**TO DO:** Set every record down verbatim and omit the pictures.

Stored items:
········

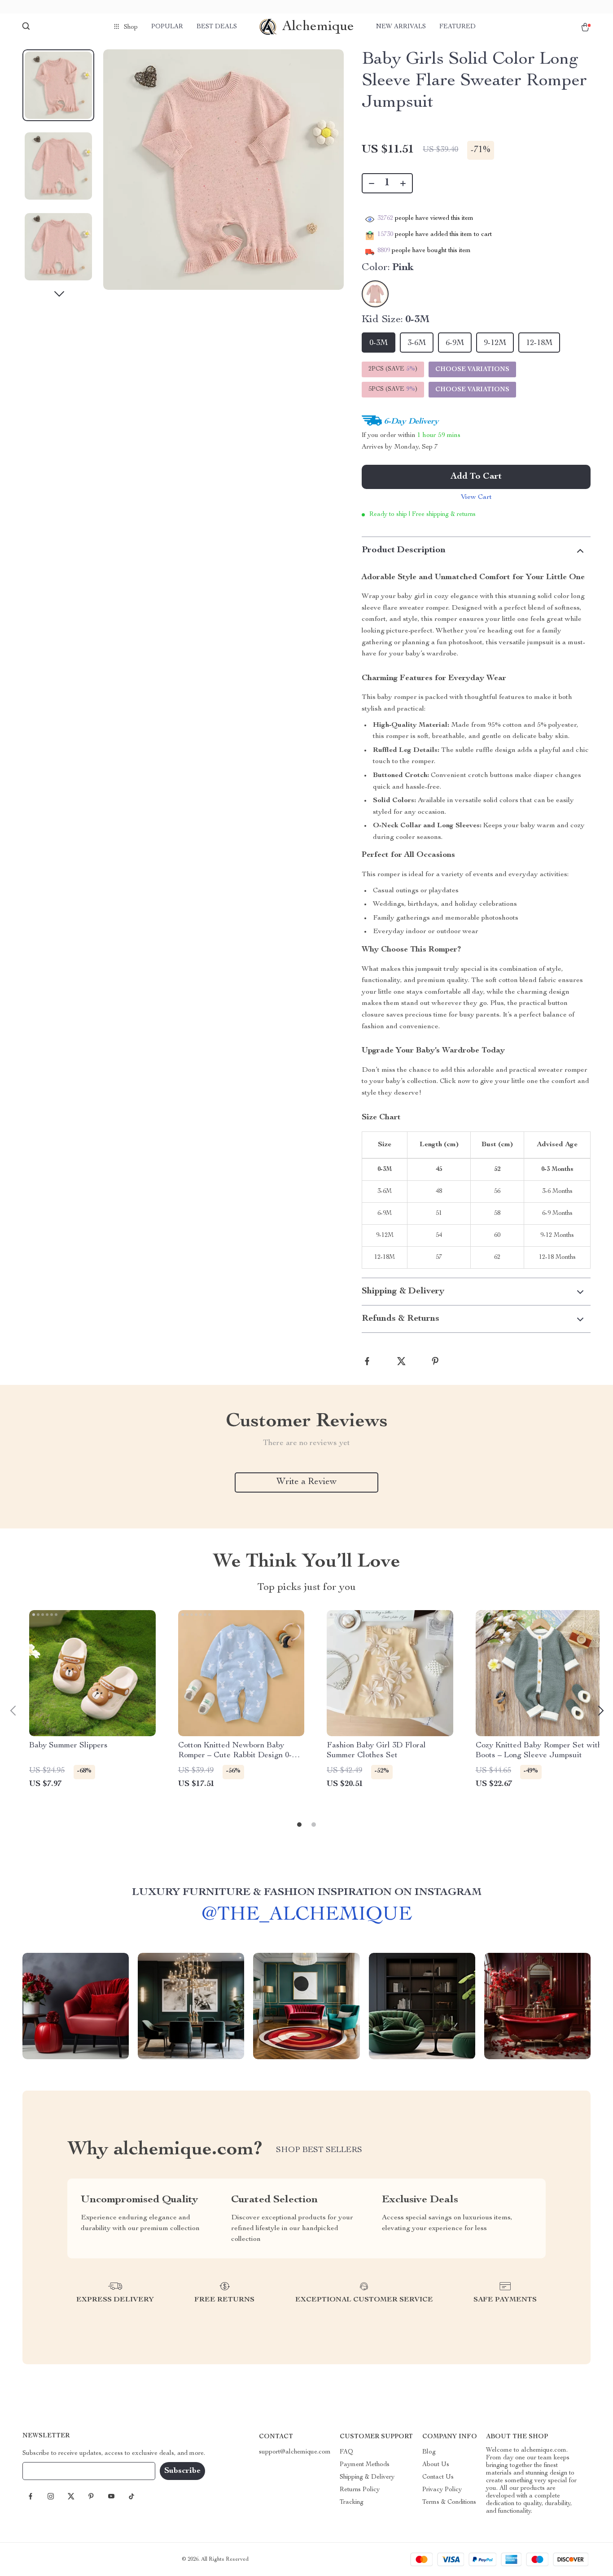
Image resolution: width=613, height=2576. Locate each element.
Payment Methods (365, 2465)
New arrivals (401, 27)
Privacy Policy (442, 2490)
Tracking (351, 2502)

········

**ANSWER AREA:**
Image resolution: width=613, height=2576. Locate each element.
Payment Methods (365, 2465)
New arrivals (401, 27)
Privacy Policy (442, 2490)
Tracking (351, 2502)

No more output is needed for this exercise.